EXORCISM's opening credits are printed over an eerie, satanic S&M ritual (missing from SADIST OF NOTRE DAME and DEMONIAC), in which a nude Lina Romay, writhing and bound to a martyr's cross, is whipped, caressed, and then smeared with the fresh blood of a beheaded dove (we actually see this appalling animal violence as the credit "Directed by J.P. Johnson" appears onscreen).
The camera obsessively follows the movement of a leather-clad torturer (Lynn Monteil), as the unholy and gothic atmosphere intensifies with Andre Benichou's funereal, haunting score (the SADIST OF NOTRE DAME version was re-scored by Franco regular Daniel J. White). Seen in its uncut form, this scene echoes the sado-performance rituals which open one of Franco's best earlier works, NECRONOMICON (1967).
It is also instructive to note that Vogel's occupation, a writer. His soda-masochistic tales are actually first-hand accounts of his own murders. They are published by "The Dagger and Garter," a sleazy magazine operated by one of the organizers of the satanic masses. Vogel may be a demented visionary, but the Satanists are shown as seemingly normal citizens who are able to hide their perverted activities from the authorities, something Vogel cannot do.
The publishing offices and the rococo castle in which the orgies are held are facades which exclude the outside world. Franco expresses this theme of deceptive appearances by the way he shoots these locations, panning and zooming into the architectural details whose aesthetic qualities ironically contrast with the blood orgies executed within.
These visual tidbits may also underscore the ancient or Medieval nature of Vogel's obsessions. The casting of beady-eyed Pierre Taylou and Lina Romay, as the arrogant publisher and his airhead secretary, works in perfect contrast to Franco's performance as the seedy Vogel. Taylou, in his tacky mid-70s leisure suit, and Romay, in her then-fashionable maxi-coat, represent common complacency and hypocrisy. In contrast, Vogel appears at least honest about his crusade. "One must know evil in order to fight it" he tells them. This battle between Vogel's mania and the cult's more socially acceptable depravity is the film's main trumpet call. The endings of EXORCISM and SADIST OF NOTRE DAME are quite different. In EXORCISM, Taylou jumps into the pursuing police car after Vogel has murdered a cult member (an interesting touch reminding one of Fritz Lang's M, in which the police and the underworld both pursue a killer). In SADIST OF NOTRE DAME, the chase is abruptly cut off when Vogel is taken into custody at Notre-Dame. In EXORCISM, Vogel is tracked to his suburban house where the lead inspector takes him out with a DIRTY HARRY-style shot that just misses Lina Romay, who is being held hostage. As Vogel falls dead into the front seat of his car, a dog howls mournfully in the distance. This effective touch can only be heard in the French-language version.

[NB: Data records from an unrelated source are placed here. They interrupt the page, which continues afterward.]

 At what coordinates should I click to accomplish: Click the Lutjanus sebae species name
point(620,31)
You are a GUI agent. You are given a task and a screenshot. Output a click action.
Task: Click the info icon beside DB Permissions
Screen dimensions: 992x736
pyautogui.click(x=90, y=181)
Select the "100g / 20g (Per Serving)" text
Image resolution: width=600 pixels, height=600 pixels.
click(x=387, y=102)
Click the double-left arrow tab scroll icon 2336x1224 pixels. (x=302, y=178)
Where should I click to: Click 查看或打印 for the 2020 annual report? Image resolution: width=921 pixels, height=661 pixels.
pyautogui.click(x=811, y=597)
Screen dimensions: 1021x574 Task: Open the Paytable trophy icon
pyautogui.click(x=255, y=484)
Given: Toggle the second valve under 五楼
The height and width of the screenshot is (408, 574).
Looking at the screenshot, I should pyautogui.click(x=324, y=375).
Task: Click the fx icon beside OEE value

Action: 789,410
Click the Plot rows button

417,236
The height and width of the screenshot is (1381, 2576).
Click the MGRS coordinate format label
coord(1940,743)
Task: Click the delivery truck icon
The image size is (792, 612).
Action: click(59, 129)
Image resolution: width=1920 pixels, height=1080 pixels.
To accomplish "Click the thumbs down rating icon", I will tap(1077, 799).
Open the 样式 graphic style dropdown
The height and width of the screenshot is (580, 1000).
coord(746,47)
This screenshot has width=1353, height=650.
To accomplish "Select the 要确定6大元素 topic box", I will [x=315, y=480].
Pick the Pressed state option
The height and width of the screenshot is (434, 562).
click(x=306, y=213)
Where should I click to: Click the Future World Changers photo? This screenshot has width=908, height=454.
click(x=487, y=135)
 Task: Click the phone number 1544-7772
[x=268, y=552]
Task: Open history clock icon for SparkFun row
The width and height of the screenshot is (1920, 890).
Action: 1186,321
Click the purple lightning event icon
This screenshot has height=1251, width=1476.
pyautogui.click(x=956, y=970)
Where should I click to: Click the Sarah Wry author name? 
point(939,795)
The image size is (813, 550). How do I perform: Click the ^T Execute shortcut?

The film ends as the camera quickly pans up to the roof of Vogel's house as the police absurdly speed away, leaving the dead Vogel and his traumatized hostage unattended! Even with all these rough edges, EXORCISM and its many variants haunt the memory as an uncompromising version into the center of madness and depravity.
Franco's own performance here is brave and affecting, the total opposite of his usual tongue-in-check cameo appearances in his own movies. The voyeuristic scenes where he spies on Romay and her lesbian lover are especially chilling, due to the subdued way Franco moves his eyes and body as he peers through the window. Although he doesn't utter a word, his emotions are clear. The fact that Franco's acting here is superior to the direction indicates that the role itself was more important to him than the resulting film.
Completest collectors will probably want all these alternate versions and make up their own mind about which is the most effective as both a psycho-sexual thriller and modern morality play. Or maybe it's just another chapter in Jess Franco's 200 title filmed autobiography.